Dataset entries:
......

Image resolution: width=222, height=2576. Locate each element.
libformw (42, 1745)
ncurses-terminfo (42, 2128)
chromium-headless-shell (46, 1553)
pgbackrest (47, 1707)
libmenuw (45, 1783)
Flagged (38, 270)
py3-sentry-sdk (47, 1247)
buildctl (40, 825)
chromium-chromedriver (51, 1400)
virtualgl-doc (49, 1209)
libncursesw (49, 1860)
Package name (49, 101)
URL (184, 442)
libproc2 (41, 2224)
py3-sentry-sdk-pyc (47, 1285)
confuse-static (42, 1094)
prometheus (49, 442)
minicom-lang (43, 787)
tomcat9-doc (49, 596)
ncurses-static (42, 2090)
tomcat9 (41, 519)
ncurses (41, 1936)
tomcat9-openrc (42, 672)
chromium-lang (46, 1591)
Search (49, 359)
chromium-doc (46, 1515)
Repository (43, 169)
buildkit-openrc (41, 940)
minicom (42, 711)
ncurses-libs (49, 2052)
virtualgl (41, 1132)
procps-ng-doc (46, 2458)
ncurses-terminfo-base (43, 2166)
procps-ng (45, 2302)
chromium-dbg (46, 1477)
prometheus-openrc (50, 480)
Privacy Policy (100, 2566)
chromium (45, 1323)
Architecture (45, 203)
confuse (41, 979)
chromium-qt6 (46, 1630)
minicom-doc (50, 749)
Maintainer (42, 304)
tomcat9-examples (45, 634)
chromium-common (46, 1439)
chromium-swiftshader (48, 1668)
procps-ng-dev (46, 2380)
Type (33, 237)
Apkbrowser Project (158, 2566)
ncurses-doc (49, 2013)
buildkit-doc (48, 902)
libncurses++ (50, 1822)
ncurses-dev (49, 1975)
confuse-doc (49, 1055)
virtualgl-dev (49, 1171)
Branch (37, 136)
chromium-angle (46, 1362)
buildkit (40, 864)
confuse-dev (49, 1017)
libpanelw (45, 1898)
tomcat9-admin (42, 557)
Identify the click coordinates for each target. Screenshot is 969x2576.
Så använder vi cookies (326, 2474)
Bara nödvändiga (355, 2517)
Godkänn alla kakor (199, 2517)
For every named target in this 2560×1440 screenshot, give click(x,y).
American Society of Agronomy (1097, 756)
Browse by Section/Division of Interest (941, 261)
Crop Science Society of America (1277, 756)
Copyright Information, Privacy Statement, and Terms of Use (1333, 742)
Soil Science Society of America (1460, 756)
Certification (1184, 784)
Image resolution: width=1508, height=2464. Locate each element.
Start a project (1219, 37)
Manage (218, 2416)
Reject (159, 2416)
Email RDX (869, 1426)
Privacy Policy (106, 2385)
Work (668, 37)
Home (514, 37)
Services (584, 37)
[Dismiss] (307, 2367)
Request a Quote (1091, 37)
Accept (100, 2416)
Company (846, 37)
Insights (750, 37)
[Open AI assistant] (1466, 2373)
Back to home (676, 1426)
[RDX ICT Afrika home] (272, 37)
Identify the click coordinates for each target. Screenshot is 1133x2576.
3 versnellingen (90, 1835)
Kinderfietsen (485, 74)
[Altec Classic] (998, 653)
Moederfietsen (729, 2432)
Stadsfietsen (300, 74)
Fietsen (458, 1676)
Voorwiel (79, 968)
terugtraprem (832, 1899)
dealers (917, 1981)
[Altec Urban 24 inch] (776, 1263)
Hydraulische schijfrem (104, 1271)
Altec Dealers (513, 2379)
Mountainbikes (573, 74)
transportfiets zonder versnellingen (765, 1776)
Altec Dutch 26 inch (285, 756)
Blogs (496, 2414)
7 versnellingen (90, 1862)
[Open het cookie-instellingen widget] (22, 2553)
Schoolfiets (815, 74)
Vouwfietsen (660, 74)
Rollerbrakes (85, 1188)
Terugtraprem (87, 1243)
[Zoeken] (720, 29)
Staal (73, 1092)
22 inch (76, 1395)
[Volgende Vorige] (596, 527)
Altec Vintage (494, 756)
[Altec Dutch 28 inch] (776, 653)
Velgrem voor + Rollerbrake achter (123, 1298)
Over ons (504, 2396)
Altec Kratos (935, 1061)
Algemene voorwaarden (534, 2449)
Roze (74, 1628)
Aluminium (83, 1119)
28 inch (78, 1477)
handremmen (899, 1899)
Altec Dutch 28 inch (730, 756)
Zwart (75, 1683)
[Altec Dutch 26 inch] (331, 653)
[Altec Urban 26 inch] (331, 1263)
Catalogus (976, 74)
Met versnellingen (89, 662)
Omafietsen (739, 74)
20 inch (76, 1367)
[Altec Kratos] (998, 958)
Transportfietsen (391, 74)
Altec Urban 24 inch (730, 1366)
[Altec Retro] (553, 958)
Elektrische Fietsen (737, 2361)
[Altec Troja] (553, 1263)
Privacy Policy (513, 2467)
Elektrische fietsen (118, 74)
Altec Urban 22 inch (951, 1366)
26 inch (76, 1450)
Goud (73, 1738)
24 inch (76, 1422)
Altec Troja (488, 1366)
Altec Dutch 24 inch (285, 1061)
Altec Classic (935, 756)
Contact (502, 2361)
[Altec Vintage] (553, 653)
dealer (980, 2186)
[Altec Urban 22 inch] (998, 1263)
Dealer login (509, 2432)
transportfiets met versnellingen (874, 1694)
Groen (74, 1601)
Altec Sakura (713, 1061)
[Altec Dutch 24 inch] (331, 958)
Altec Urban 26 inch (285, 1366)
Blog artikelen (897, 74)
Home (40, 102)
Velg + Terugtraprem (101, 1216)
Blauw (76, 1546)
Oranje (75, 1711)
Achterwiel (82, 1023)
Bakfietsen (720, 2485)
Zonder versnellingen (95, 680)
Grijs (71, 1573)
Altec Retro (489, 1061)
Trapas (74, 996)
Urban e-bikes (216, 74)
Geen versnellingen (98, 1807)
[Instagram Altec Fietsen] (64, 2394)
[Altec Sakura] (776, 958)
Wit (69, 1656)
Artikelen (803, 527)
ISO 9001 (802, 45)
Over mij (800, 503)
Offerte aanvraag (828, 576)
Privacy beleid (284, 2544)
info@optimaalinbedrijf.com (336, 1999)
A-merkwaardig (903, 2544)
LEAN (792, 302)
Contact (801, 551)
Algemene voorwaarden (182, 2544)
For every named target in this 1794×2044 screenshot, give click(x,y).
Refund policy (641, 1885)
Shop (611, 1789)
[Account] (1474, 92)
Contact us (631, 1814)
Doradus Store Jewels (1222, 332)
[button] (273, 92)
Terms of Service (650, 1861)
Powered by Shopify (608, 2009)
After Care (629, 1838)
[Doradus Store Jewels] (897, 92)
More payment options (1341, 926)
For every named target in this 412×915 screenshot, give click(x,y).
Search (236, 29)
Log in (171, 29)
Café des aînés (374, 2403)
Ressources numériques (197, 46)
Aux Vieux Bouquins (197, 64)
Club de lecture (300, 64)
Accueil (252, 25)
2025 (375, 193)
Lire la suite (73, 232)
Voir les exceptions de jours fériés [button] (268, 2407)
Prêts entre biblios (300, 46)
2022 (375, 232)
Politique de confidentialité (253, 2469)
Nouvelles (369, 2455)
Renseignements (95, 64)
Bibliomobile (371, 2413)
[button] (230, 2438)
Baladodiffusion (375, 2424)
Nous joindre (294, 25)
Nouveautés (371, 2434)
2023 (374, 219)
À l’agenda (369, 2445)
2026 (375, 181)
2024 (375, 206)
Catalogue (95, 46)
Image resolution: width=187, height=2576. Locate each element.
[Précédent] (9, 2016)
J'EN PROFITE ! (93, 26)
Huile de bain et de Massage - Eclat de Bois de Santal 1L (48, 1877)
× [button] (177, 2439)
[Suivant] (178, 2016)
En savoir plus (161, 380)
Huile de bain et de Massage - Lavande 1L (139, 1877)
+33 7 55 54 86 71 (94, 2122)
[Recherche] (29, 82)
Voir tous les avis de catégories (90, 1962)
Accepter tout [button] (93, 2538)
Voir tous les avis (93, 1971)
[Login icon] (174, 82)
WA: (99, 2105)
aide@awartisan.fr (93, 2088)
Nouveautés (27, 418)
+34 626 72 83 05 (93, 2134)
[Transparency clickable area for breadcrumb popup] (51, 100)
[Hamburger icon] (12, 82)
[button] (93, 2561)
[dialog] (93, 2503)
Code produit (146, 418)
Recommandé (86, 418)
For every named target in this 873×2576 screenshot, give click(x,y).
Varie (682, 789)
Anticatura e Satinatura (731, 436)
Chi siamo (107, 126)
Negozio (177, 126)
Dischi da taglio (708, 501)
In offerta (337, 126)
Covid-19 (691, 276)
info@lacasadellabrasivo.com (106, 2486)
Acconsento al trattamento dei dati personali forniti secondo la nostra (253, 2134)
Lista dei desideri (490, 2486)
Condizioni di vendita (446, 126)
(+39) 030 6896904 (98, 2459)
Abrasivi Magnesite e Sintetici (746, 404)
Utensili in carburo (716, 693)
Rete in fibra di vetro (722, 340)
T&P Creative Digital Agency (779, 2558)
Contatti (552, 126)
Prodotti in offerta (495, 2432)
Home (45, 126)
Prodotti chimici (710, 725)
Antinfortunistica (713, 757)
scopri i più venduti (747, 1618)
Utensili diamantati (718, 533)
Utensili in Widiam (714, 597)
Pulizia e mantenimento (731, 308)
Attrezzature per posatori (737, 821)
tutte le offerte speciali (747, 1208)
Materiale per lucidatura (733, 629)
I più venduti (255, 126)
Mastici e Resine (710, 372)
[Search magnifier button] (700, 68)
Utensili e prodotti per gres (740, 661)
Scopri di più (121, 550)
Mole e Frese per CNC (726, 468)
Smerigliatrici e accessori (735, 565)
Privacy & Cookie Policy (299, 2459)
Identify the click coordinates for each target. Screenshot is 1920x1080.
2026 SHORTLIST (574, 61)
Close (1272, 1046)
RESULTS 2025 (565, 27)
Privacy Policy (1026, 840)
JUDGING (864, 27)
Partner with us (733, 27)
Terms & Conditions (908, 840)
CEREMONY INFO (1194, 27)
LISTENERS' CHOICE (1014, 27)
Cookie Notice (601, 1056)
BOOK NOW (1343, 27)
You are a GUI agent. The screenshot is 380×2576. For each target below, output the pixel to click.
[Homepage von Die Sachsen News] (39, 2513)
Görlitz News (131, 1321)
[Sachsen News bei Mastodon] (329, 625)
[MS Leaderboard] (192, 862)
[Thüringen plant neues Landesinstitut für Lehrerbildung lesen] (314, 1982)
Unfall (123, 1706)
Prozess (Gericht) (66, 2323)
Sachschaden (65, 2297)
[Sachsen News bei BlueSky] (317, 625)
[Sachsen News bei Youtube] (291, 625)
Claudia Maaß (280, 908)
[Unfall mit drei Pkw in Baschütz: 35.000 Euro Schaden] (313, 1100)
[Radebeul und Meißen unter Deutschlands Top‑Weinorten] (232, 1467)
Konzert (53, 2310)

......

WORK REQUEST.
Wherever a line above contains the string "terminfo", copy that line.

OUTPUT BELOW.
ncurses-terminfo (42, 2128)
ncurses-terminfo-base (43, 2166)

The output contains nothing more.